免疫组化筛查林奇综合征的缺陷和应对策略

Defects of screening Lynch syndrome by immunohistochemistry and corresponding solution

林奇综合征(LS)是由于错配修复基因(MLH1、MSH2、MSH6、PMS2)的胚系突变引起的,是最常见的遗传性结直肠癌综合征,约占所有结直肠癌的3%。目前,多个权威国际组织建议对所有初诊的结直肠癌患者进行LS的普查。LS的普查方法包括免疫组化(IHC)检测错配修复蛋白缺陷(dMMR)和微卫星不稳定性(MSI)检测两种。IHC由于具有检测费用低、对检测设备的要求低、便于基层医院开展、可以提示突变基因等优点,成为LS筛查的首选。但是,由于组织固定、抗体质量、IHC染色技术问题以及不寻常的染色模式,IHC结果容易出现各种误读。干扰IHC结果解读的因素包括:肿瘤细胞的胞浆染色、内对照细胞染色弱、肿瘤细胞的异质性、特殊的病理形态表现(如:淋巴细胞浸润肿瘤上皮,印戒细胞癌)、新辅助放化疗等。注意避免IHC结果解读的各种陷阱,对于准确识别LS至关重要,有助于节省患者和亲属的监测费用,并避免不必要的焦虑。同时,由于采用IHC进行LS的普查本身还存在一些固有缺陷,所以不能将IHC作为LS的唯一筛查手段,应综合应用各种筛查标准、IHC、MSI、BRAF V600E突变、MLH1启动子甲基化和基因的胚系突变检测,以便对LS做出准确的诊断。

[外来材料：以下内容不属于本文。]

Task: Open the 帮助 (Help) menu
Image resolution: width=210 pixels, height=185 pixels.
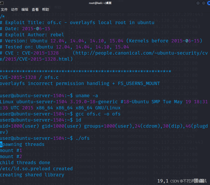Action: pyautogui.click(x=45, y=9)
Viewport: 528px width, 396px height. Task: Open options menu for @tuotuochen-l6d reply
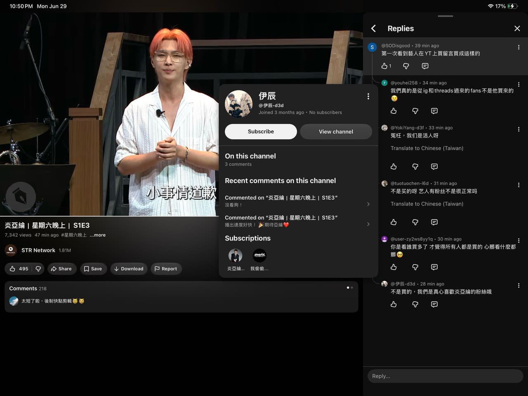[x=519, y=185]
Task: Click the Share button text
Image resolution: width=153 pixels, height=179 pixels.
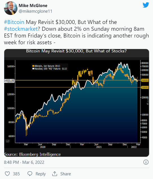Action: [66, 174]
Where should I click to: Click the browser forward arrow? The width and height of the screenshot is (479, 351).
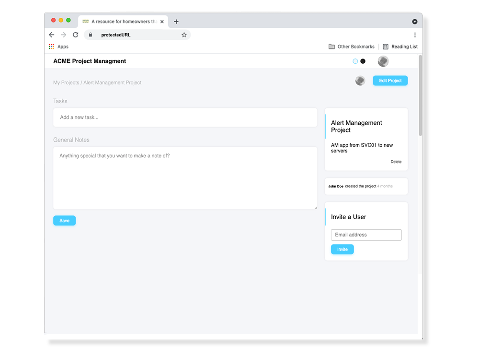[64, 35]
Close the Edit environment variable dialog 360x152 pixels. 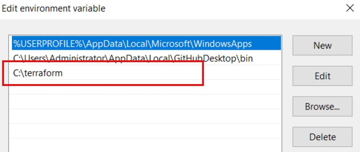pyautogui.click(x=350, y=8)
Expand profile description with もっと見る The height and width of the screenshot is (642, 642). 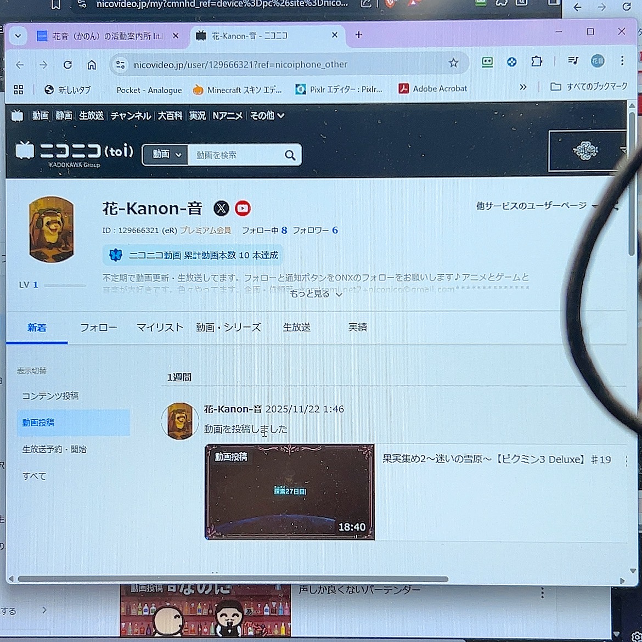point(316,294)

Lynch syndrome(LS), which is caused by germline mutations in mismatch repair genes(MLH1, MSH2, MSH6, PMS2), is the most common hereditary colorectal cancer syndrome, accounting for approximately 3% of all colorectal cancers. Recently, several authoritative international organizations recommend universal screening of LS for all newly diagnosed colorectal cancers. Universal screening of LS can be performed by immunohistochemistry(IHC) to identify deficient mismatch repair(dMMR) or by microsatellite instability(MSI) test. IHC has become the first choice for LS screening, due to its low detection cost, low requirements for testing equipment, availability in primary hospitals, and indication of potential mutant genes. However, due to the interference of impropriate tissue fixation, poor antibody quality, unskilled IHC staining techniques and unusual staining patterns, sometimes it is difficult to make a correct interpretation of IHC results. Influencing factors of interpreting IHC results include: cytoplasmic staining of tumor cell, weak staining of internal control cells, heterogeneity of tumor cells, special pathological manifestations(such as lymphocytic infiltration of tumor epithelium, signet ring cell carcinoma) and neoadjuvant chemoradiation. Avoiding the defects of IHC interpretation is critical to identify LS accurately, to reduce monitoring costs of the LS patients and their family members, and to avoid unnecessary anxiety for sporadic colorectal cancer patients. At the same time, due to its inherent defects in LS screening, IHC should not be used as the only method for LS screening. All currently available methods, including various screening standards, IHC, MSI, BRAF V600 E mutation, MLH1 promoter methylation and germline gene mutation detection, should be comprehensively applied to make an accurate diagnosis of LS.